A woman holds a mask to her face while a sign states there is no coronavirus testing available at the CVS drugstore in downtown Portland on Tuesday Dec. 8, 2020. A federal grant worth nearly $1 million will help increase testing access for immigrants, low-income residents and people experiencing homelessness in southern Maine. Credit: Troy R. Bennett / BDN

PORTLAND, Maine — Local health organizations in Portland will receive nearly $1 million in federal funds to study COVID-19 testing hesitancy among Maine’s populations of immigrants, low-income residents and people experiencing homelessness.

The National Institutes of Health, a federal public health agency, announced Monday it would award $940,140 to MaineHealth, a network of 16 healthcare providers in Maine and New Hampshire.

The plan is to confidentially interview people in Greater Portland on their views, fears and experiences with COVID-19 testing as a way of busting myths about COVID testing and building trust with the medical community. The grant will also result in three new walk-up COVID-19 testing sites in Portland by late 2021.

“We’re going to do a lot of listening,” said Dr. Kathleen Fairfield, a physician-scientist at Maine Medical Center’s international clinic and the Maine Medical Center Research Institute, who will lead the study with colleague Dr. Elizabeth Jacobs.

As part of the study, the research team will follow 150 people from Greater Portland’s immigrant, low-income and homeless populations for one year to track whether the effort affects their views on testing.

One obstacle that has come between people and their willingness to test for the virus is that many are hourly workers who can’t afford to miss time should they test positive, Fairfield said.

While grant money will only go toward increasing accessibility to tests, Fairfield said that a “variety of strategies” are necessary to combat the pandemic, including masking and equitable access to testing and vaccination.

“A lot of those folks don’t have cars, so they can’t go to a drive-up site,” Fairfield said. “They might not have internet access or even a phone [to make an appointment online], and they need language support.”

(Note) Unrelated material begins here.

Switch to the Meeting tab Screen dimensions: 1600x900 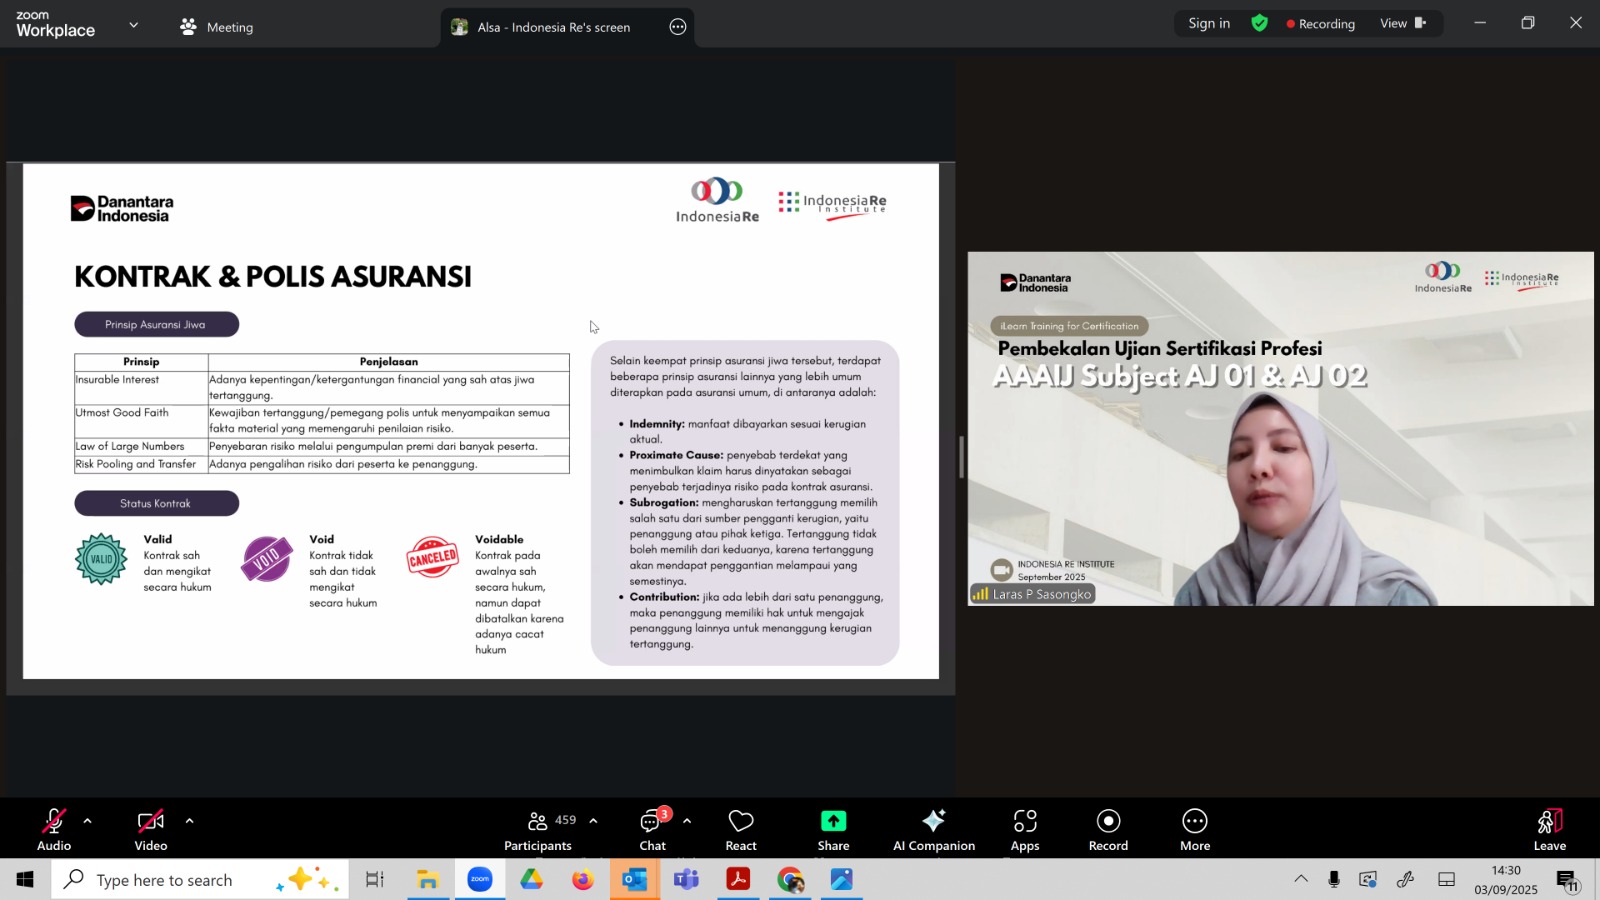[217, 27]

The effort would also help those who test positive know how to quarantine safely at home among their families should they test positive for the virus.

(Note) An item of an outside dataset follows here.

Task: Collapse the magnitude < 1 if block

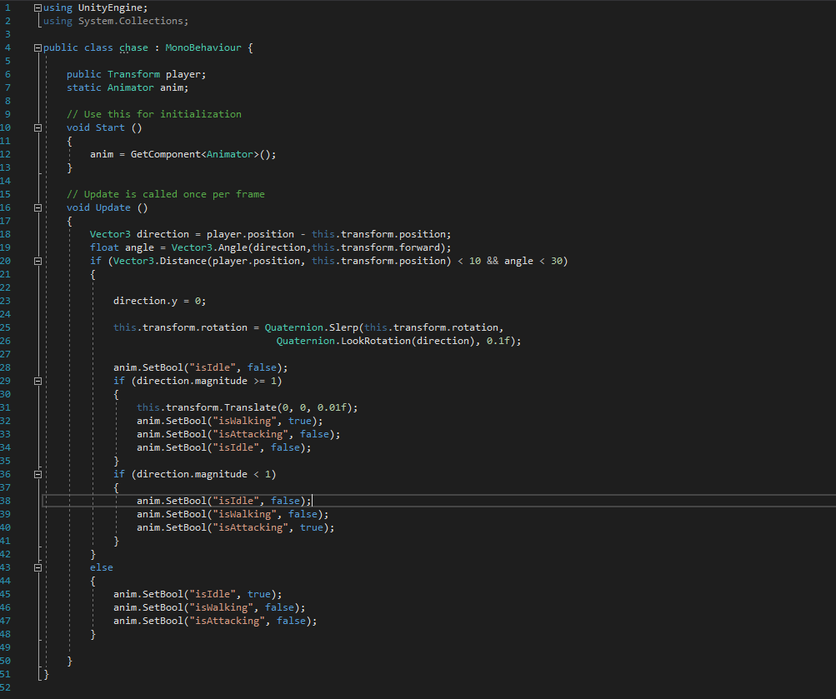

The news comes as 214 Mainers were hospitalized with COVID-19 on Monday, a record high in the state since the pandemic began.

Several dozen clients and staff at Portland’s city-run Oxford Street homeless shelter tested positive for the coronavirus   in an outbreak last winter. The city has partnered with state agencies to shelter and quarantine vulnerable people in area hotels when they exceed capacities of its shelter system.

MaineHealth has partnered with the nonprofits Preble Street, a Portland-based resource center that helps low-income and unhoused people, Greater Portland Health and ProsperityME, which provides financial education to immigrant Mainers.

Preble Street Executive Director Mark Swann said he was “thrilled” to partner with MaineHealth on the effort, saying “low-barrier, easily accessible testing services” will improve the safety of the city’s shelter system.

“COVID has created yet another fear and complication in the lives of our unhoused neighbors,” Swann said.

The Maine Medical Center Research Institute and city staff will work with ProsperityME to study cultural, behavioral and economic factors impacting people’s decision-making about testing.

“ProsperityME looks forward to this opportunity to help make our communities healthier and to connect improved health with economic benefits,” said Claude Rwaganje, Executive Director of ProsperityME.

The National Institutes of Health grant is part of the agency’s Rapid Acceleration of Diagnostics-Underserved Populations program, which has funded dozens of research initiatives around COVID-19 testing access in the U.S. since July of 2020.